Italia le mira y luego mira al niño parpadeando.
Germania asiente a algo que dice Prusia girándose a Hungría que ha empezado a hablar para completar lo que el albino decía.
—Pasa algo peculiar... —explica Alemania al italiano.
—¿Y este niño? —Italia se agacha y Romita sonríe, dando un pasito a él.
—Este niño... —Alemania cambia el peso de pie ahora mismo sintiéndose absolutamente estúpido con esto.
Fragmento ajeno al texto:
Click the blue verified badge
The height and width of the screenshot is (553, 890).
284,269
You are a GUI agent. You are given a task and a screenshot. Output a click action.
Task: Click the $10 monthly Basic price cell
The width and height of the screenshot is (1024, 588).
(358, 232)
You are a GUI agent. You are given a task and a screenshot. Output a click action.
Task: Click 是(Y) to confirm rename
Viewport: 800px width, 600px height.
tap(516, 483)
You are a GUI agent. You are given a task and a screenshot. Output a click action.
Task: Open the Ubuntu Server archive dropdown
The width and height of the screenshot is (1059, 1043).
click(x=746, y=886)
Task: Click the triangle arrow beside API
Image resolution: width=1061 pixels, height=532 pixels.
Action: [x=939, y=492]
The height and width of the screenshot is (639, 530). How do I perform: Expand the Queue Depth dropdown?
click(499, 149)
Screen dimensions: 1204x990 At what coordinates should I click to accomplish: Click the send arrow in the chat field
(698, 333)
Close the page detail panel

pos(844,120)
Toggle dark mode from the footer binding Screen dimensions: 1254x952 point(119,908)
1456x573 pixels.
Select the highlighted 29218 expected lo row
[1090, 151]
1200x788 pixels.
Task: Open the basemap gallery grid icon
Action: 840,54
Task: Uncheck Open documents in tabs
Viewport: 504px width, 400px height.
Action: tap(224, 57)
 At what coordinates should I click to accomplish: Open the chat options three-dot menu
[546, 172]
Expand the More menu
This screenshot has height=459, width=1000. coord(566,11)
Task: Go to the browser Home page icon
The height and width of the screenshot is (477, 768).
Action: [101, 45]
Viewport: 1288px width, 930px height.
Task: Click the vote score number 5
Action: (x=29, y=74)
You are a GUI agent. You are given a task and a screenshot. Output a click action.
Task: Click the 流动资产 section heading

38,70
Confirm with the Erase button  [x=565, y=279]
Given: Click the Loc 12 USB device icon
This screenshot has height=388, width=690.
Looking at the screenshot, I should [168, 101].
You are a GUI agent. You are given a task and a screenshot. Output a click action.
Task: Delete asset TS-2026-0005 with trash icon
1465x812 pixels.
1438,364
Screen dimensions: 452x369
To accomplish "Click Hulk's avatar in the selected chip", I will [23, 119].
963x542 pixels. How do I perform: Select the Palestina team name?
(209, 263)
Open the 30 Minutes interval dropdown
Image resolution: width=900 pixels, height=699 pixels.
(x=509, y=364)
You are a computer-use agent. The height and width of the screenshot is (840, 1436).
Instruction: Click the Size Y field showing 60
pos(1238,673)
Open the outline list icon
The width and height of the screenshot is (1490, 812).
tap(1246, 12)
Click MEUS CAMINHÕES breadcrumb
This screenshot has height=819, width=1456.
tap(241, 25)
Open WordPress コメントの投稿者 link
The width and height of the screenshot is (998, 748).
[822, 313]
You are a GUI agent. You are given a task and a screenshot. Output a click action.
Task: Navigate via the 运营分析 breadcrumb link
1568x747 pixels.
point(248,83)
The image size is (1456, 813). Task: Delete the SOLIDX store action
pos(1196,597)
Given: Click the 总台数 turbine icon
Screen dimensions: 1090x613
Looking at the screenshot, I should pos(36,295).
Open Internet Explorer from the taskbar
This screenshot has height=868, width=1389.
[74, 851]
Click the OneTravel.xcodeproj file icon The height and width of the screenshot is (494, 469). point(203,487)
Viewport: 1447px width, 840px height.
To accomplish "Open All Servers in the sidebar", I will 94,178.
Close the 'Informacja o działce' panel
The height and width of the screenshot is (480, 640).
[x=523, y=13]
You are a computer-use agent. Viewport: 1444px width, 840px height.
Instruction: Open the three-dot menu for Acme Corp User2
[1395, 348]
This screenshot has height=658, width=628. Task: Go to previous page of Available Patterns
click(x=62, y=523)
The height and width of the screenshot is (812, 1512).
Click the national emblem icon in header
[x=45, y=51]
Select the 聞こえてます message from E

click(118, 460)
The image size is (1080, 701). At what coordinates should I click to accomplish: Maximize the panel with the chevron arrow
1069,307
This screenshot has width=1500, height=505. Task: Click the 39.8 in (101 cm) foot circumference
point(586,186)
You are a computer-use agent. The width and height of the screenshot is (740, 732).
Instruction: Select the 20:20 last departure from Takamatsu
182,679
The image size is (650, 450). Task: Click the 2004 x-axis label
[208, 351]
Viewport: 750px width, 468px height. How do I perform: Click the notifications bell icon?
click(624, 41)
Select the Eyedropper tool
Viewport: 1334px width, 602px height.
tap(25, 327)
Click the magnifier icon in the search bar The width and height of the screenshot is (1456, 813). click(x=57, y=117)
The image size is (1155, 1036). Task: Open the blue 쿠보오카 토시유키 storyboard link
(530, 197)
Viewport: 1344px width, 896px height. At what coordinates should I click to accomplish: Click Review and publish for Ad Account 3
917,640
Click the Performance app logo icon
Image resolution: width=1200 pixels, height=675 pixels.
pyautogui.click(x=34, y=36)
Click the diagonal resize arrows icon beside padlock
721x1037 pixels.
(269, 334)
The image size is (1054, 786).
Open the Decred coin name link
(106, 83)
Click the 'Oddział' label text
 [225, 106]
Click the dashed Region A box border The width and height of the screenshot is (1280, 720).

—Me llamo Roma. ¿Cómo te llamas tú? —pregunta acercándose a Italia y poniéndole una mano en la suya. Italia mira al niño fijamente cuando Prusia les nota también.
—Ja... Eso justamente —concluye el alemán mientras Germania se da cuenta de que hay un niño igual.
—¿Y este niño? —pregunta Hungría. Romita levanta la cabeza mirando a los demás y se ríe un poco con las palabras raras. Germania parpadea y mira a Italia y luego a Alemania.
—¡No me dijeron que tenían niños! —exclama un poco sorprendido.
—¿Te llamas... Roma? —pregunta Italia pasándole una mano por el pelo en un cariño, porque... es un niño—. Yo soy Italia.
—Me parece que... ES... —explica Alemania acercándose a Italia.
—Italia es un nombre muy bonito —responde Roma. Alemania mira a Prusia y a su padre de reojo. Prusia frunce el ceño sin entender qué ocurre.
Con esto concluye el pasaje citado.